Nevertheless, Bergqvist et al. and Bick have affirmed that the use of
prophylaxis, when correctly indicated, is cost-effective.1,26
In addition, Golhaber et al. have concluded that most deaths from pulmonary
embolism in patients hospitalized because of other diseases mainly occur
due to the incorrect use of the prophylaxis rather than its absence.
In that study, 384 patients were assessed, of whom 272 exclusively had
DVT, 62 had pulmonary embolism and 50 presented DVT and pulmonary embolism
concomitantly. Most patients were clinically treated and less than one
fourth of them had been submitted to general or orthopedic surgery.

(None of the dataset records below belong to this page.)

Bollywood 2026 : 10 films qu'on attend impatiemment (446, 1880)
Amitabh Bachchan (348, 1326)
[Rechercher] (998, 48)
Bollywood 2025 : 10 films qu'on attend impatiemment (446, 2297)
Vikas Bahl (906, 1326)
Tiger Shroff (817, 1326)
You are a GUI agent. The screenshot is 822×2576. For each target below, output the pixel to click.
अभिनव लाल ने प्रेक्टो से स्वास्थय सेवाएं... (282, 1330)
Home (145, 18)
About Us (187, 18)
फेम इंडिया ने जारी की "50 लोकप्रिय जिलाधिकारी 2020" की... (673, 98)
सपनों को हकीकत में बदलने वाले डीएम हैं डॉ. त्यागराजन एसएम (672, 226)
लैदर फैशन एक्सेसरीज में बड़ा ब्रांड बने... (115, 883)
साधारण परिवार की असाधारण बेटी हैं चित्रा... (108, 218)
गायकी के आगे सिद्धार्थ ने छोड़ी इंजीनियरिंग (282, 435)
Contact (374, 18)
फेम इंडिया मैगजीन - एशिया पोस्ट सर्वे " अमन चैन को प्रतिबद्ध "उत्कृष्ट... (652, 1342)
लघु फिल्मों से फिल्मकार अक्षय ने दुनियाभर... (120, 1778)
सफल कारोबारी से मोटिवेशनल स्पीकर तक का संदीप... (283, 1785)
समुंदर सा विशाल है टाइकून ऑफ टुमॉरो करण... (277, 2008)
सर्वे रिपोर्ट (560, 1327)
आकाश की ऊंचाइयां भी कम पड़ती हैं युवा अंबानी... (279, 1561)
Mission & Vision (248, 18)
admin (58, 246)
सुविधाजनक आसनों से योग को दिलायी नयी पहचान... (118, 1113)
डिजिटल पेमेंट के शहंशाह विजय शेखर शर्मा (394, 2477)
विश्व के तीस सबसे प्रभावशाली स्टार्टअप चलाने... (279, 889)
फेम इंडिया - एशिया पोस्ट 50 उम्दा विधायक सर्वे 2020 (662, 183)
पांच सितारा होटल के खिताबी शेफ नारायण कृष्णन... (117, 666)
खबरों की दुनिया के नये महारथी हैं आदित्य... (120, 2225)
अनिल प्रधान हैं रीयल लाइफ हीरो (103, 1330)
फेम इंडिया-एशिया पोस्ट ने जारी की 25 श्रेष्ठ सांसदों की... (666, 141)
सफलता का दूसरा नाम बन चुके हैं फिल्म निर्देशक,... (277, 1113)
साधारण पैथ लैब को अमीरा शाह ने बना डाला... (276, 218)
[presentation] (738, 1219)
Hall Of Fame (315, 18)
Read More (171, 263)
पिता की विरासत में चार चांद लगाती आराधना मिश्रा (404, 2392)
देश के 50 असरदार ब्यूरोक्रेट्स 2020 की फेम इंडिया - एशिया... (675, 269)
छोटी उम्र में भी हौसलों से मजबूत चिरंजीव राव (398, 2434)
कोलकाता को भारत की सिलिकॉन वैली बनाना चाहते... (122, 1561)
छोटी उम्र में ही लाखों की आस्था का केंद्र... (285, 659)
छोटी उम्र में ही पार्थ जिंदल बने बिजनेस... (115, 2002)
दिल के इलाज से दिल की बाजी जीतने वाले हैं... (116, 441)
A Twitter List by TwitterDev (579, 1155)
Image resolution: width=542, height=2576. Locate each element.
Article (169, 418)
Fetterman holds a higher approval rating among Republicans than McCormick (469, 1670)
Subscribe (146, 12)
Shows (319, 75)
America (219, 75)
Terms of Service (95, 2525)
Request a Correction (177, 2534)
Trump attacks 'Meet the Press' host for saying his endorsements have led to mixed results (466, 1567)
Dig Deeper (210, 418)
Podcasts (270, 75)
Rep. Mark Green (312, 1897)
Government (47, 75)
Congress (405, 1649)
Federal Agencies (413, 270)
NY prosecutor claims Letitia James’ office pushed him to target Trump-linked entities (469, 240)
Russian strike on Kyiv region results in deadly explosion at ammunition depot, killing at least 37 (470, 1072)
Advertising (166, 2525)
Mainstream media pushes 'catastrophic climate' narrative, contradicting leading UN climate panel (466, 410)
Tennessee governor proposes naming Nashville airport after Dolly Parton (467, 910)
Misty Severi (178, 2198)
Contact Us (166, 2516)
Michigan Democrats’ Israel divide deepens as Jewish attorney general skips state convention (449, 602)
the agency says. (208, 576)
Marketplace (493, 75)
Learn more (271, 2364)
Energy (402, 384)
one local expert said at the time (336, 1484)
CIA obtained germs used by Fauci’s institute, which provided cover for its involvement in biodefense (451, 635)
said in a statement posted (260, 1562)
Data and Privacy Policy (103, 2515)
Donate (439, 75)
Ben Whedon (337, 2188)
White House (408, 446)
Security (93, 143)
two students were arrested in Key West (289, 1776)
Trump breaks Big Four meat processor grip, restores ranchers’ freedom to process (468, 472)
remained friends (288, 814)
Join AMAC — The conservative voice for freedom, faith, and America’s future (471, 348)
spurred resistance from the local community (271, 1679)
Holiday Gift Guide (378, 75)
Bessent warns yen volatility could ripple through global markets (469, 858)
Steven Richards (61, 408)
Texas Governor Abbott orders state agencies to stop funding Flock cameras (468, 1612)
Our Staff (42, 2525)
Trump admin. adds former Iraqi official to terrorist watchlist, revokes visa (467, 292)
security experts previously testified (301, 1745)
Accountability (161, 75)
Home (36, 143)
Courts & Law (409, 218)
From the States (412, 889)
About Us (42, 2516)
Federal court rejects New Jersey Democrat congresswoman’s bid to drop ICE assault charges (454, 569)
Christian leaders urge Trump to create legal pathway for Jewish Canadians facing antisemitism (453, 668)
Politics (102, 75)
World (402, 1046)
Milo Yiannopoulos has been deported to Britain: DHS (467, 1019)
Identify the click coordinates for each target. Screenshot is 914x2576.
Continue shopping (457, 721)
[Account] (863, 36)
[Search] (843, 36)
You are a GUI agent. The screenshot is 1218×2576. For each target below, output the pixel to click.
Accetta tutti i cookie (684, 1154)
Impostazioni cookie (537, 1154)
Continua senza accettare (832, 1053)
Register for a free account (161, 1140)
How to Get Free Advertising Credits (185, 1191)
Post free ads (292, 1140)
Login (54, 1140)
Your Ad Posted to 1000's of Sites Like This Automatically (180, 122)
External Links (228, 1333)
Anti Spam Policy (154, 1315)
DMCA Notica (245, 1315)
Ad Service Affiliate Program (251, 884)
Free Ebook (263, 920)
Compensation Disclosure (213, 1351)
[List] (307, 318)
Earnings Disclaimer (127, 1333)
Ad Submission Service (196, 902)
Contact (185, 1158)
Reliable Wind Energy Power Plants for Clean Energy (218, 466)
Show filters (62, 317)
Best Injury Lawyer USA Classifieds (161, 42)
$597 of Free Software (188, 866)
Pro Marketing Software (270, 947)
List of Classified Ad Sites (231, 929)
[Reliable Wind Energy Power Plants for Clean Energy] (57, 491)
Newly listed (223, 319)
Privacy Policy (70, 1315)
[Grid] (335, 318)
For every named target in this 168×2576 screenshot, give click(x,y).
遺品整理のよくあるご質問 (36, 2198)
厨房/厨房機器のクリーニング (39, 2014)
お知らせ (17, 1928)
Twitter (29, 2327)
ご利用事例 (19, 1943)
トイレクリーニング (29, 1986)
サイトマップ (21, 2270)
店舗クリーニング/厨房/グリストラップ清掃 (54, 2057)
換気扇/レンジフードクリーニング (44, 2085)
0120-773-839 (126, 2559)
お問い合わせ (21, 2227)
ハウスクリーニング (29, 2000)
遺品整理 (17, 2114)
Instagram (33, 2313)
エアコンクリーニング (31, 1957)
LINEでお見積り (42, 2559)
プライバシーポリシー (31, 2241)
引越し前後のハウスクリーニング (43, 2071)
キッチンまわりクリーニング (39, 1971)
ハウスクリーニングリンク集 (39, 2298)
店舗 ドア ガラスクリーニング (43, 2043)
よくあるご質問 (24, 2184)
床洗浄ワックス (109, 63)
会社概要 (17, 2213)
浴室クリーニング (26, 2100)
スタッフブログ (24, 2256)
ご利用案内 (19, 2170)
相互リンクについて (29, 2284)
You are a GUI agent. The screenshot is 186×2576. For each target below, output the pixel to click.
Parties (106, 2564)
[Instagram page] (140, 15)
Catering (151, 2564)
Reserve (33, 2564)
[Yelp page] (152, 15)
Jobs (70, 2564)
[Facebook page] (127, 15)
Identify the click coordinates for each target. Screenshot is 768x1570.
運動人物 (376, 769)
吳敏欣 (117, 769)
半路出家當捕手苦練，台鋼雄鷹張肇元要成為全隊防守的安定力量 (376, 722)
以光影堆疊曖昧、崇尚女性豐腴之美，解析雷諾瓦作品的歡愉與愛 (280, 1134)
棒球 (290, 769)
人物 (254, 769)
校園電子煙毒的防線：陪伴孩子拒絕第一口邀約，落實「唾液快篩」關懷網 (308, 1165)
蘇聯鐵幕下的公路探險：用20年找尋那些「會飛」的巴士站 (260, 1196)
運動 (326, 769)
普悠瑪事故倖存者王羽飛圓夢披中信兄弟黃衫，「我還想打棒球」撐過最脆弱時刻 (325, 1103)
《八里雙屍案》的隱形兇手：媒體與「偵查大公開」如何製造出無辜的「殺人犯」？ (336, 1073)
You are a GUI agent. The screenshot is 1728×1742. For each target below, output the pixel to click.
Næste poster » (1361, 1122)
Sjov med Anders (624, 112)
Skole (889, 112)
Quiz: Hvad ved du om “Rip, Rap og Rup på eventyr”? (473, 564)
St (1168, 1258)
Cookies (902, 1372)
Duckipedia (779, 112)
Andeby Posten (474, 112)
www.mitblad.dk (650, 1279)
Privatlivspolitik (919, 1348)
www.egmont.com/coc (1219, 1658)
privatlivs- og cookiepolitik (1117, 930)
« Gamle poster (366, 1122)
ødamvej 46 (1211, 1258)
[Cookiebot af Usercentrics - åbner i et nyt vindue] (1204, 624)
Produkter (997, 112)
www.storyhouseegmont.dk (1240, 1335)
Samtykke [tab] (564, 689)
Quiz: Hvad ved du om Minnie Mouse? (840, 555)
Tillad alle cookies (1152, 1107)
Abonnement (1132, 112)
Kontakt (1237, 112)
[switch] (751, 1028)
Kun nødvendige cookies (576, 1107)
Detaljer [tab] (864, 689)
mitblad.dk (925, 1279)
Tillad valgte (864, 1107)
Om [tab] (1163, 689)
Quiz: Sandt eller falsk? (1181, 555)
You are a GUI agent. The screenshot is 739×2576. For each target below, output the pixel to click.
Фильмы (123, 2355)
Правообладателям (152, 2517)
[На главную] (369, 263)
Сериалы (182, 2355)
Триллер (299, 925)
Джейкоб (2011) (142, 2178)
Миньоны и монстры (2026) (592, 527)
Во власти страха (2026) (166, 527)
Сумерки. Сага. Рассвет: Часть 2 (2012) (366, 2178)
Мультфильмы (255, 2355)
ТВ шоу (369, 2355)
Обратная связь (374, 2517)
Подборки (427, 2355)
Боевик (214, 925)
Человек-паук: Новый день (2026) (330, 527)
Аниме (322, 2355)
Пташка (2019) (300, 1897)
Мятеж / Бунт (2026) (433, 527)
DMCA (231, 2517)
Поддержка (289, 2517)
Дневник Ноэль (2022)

Of these patients, 52% received venous thrombosis prophylaxis and 13
deaths were caused by pulmonary embolism. Twelve out of these 13 patients
were receiving the prophylaxis correctly.27
Educational
programs on venous thrombosis prophylaxis are of paramount importance
to health professionals. A prospective study carried out by Anderson
et al. has demonstrated an increase from 29% to 52% in prophylaxis in
hospitalized patients at risk for venous thrombosis, after the implementation
of educational measures that aimed at alerting health professionals
to the importance of thromboembolism prevalence. The use of prophylaxis
was more frequent in hospitals at which the physicians continually participated
in educational programs; being aware of the prevalence of thromboembolism
in the hospital these physicians work at encouraged them to use the
prophylaxis.28 The authors conclude that,
although the efficiency of venous thrombosis prophylaxis has been confirmed
by several studies, it is not used by most health professionals. The
findings of our brief study confirm this by showing that the prophylaxis
has not been used in patients at potential risk for DVT.